Policiais civis do GOI (Grupo de Operações e Investigações) deram cumprimento, na tarde desta quinta-feira (12), a um mandado de prisão definitiva decorrente de condenação transitada em julgado, expedido pela 5ª Vara Criminal da Comarca de Campo Grande.
A prisão ocorreu no bairro Jardim Botânico II, tendo como alvo o influenciador digital Alisson Benitez Grance, conhecido nas redes sociais como “Du Mato”. De acordo com o mandado judicial, a condenação por tráfico de drogas é de 8 anos e 2 meses de reclusão, a ser cumprida em regime inicial fechado.
Após os procedimentos de praxe, o influenciador foi encaminhado à unidade policial e posteriormente será colocado à disposição do Poder Judiciário para início do cumprimento da pena.
O advogado de Alisson disse à imprensa de Campo Grande que o influenciador digital decidiu se entregar para evitar abordagem policial inesperada. Os policiais cumpriram o mandado na casa dele, no bairro Pioneiros.

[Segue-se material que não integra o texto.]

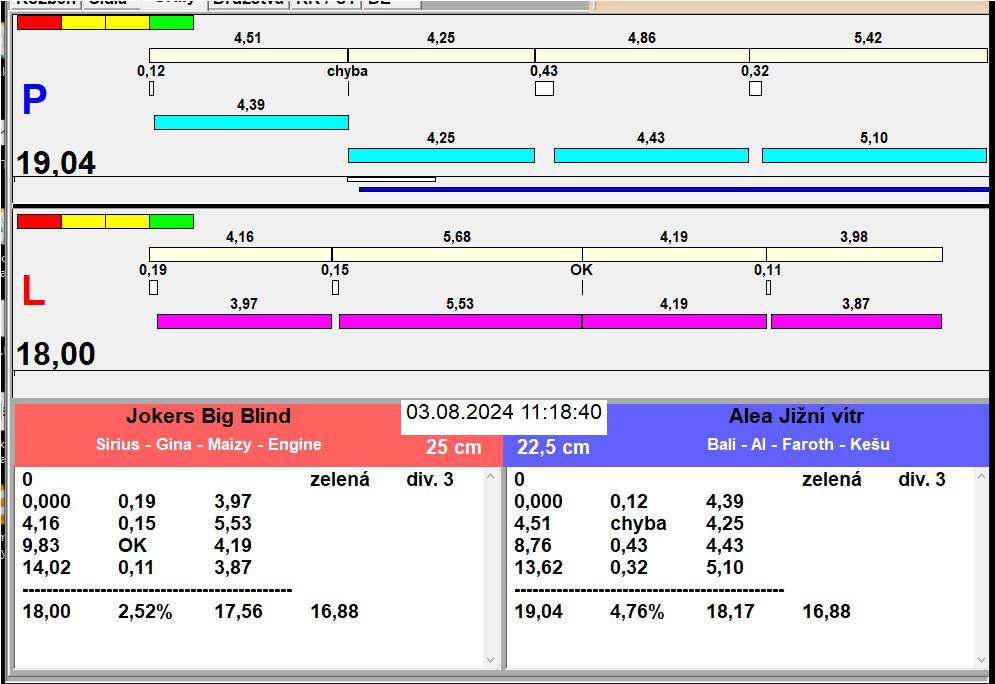Click the red start light in lane L
The width and height of the screenshot is (995, 684).
pos(39,221)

Ao portal Campo Grande News, “Du Mato” afirmou, pouco antes de ser preso, que a condenação é injusta. Ele se diz alvo de perseguição.
Segundo o influenciador, a investigação que resultou na condenação teria sido construída a partir de uma única prova: uma impressão digital encontrada em uma fita adesiva usada para embalar drogas enviadas pelos Correios.
Ele afirma que a fita pode ter vindo de um lote de materiais furtados de sua loja em 2021.
Na época, o influenciador mantinha um comércio na Rua da Divisão, em Campo Grande. Em dezembro daquele ano, o local foi arrombado e, segundo ele, diversos produtos foram levados, incluindo rolos de fita adesiva.
“Arrombaram meu comércio, furtaram várias fitas adesivas e todo o dinheiro que eu tinha no caixa. No mesmo dia eu registrei boletim de ocorrência”, relatou.
Algum tempo depois, ele afirma ter sido surpreendido com processos criminais relacionados a remessas de drogas enviadas pelos Correios. A ligação com o caso, segundo a investigação, ocorreu após a perícia identificar uma impressão digital dele em uma fita usada na embalagem de maconha.
Du Mato nega qualquer participação no envio das drogas. “Pegaram meu celular e encontraram alguma conversa traficando? Não. Existe alguma prova de que eu cometi crime? Não”, disse.
O advogado dele, Luiz Kevin Barbosa, afirmou que o caso gerou três processos distintos, todos baseados na mesma apreensão de drogas.
Segundo a defesa, as investigações identificaram várias remessas de entorpecentes enviadas pelos Correios e a presença da digital do influenciador em um dos pacotes acabou sendo utilizada para vinculá-lo aos demais.
“A investigação encontrou uma digital dele em um pacote e começaram a usar essa digital para citar ele nos outros processos”, explicou o advogado.
Ainda de acordo com a defesa, Du Mato chegou a ser absolvido em alguns desses processos. Em um deles, decisão recente teria apontado que não havia elementos que comprovassem sequer que ele esteve em agência dos Correios ou teve contato com as drogas apreendidas. “Não tem nada que comprove que ele sequer chegou perto de uma droga”, afirmou o advogado.